## Parts of the exercise
1: From the passage on KCD's use of Databricks, list every percentage cost reduction it reports, and give what each reduction is measured against.
2: According to the passage on KCD's use of Databricks, is each statement true? (a) Auto Loader's "File Notification" mode sends file creation events to Amazon SQS. (b) Before adopting Databricks, KCD executed 700,000 transaction pipeline-related queries per week in RDS. (c) KCD carried out intensive cost monitoring from November 2023 to March 2024.

## Given passage
◇ ◇ ◇ ◇ ◇
Databricks also simplified the onboarding process and eliminated the need for new hires to learn existing frameworks up front, allowing them to acclimate and contribute to projects more quickly. With support for major data engineering languages like SQL, Scala and Python, Databricks improved not only productivity but also data accessibility and usability. Ultimately, the automatic generation of data lineage through Unity Catalog solved the challenge of tracing it, resulting in KCD’s ability to quickly assess the impact of changes or errors. This allowed them to notify affected users when necessary, greatly improving operational and communication efficiency.
Furthermore, KCD optimized their transaction pipeline using Databricks’ built-in features. For instance, Auto Loader uploaded data collected from the data ingestion layer into a Delta table, using what’s referred to as “File Notification” mode to send file creation events to Amazon SQS and update read targets. Since a transaction pipeline runs every 20 minutes, there was no longer a need for data ingestion to be constant. Now, the team experienced optimized costs by updating the specifications of the job cluster for more controlled costs over the data pipeline. “By leveraging various features inherent in the Databricks Platform, like REST APIs, usage alerts and the specifications of clusters or instance pools, we optimized pipelines with a high degree of freedom — and at an efficient cost,” said Park.
Experiencing massive cost savings compared to the previous system
With Databricks, KCD has significantly reduced pipeline management costs. Previously, they executed 700,000 transaction pipeline-related queries per day in RDS, leading to high I/O costs that amounted to tens of millions of won per month. After adopting Databricks, KCD began using Auto Loader to upload source data into Delta tables and update aggregated data, which drastically reduced I/O operations by syncing completed tables to RDS only when necessary.
Additionally, KCD could optimize costs by performing batch jobs on data collected in 20-minute increments and adjusting job cluster specifications via REST APIs. Previously, queries were executed every time data ingestion occurred for each site. The new approach saved 50% in costs compared to running clusters at full capacity for 24 hours. By tracking costs using tags within the Databricks Platform, KCD achieved further savings. Intensive cost monitoring from November 2023 to January 2024 led to a 70% reduction in expenses compared to the previous period. Overall, Databricks enabled the fintech company to reduce costs by nearly 90% compared to running the data pipeline in RDS.
◇ ◇ ◇ ◇ ◇
## Entries shown
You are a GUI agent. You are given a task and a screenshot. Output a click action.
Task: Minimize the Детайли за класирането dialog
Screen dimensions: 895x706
◇ ◇ ◇ ◇ ◇
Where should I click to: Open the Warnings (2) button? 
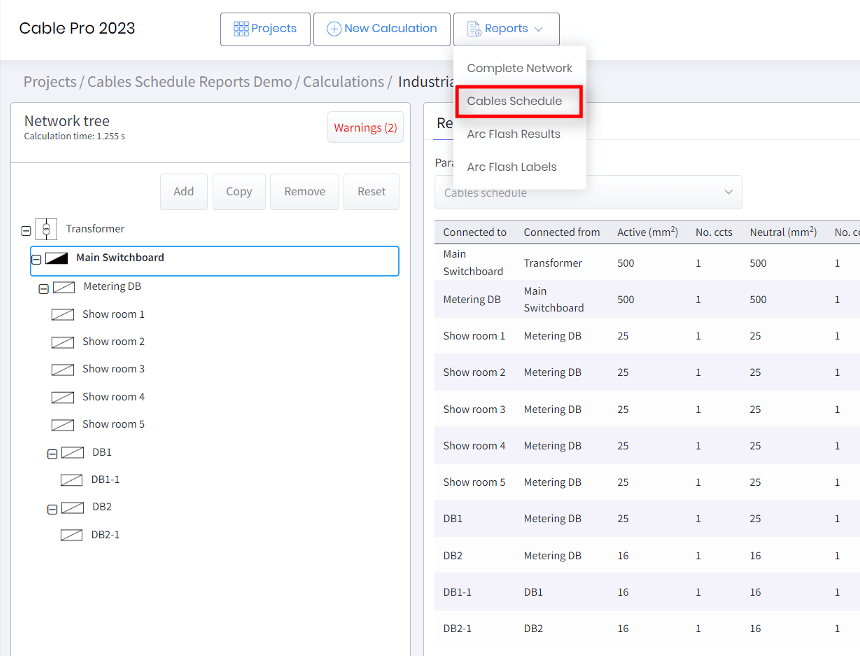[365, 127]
◇ ◇ ◇ ◇ ◇
## Written answers
1:
- 50%: compared to running clusters at full capacity for 24 hours
- 70%: compared to the previous period (from intensive cost monitoring from November 2023 to January 2024)
- Nearly 90%: compared to running the data pipeline in RDS

2:
(a) Yes: "using what’s referred to as “File Notification” mode to send file creation events to Amazon SQS and update read targets"
(b) No: "they executed 700,000 transaction pipeline-related queries per day in RDS"
(c) No: "Intensive cost monitoring from November 2023 to January 2024 led to a 70% reduction in expenses compared to the previous period"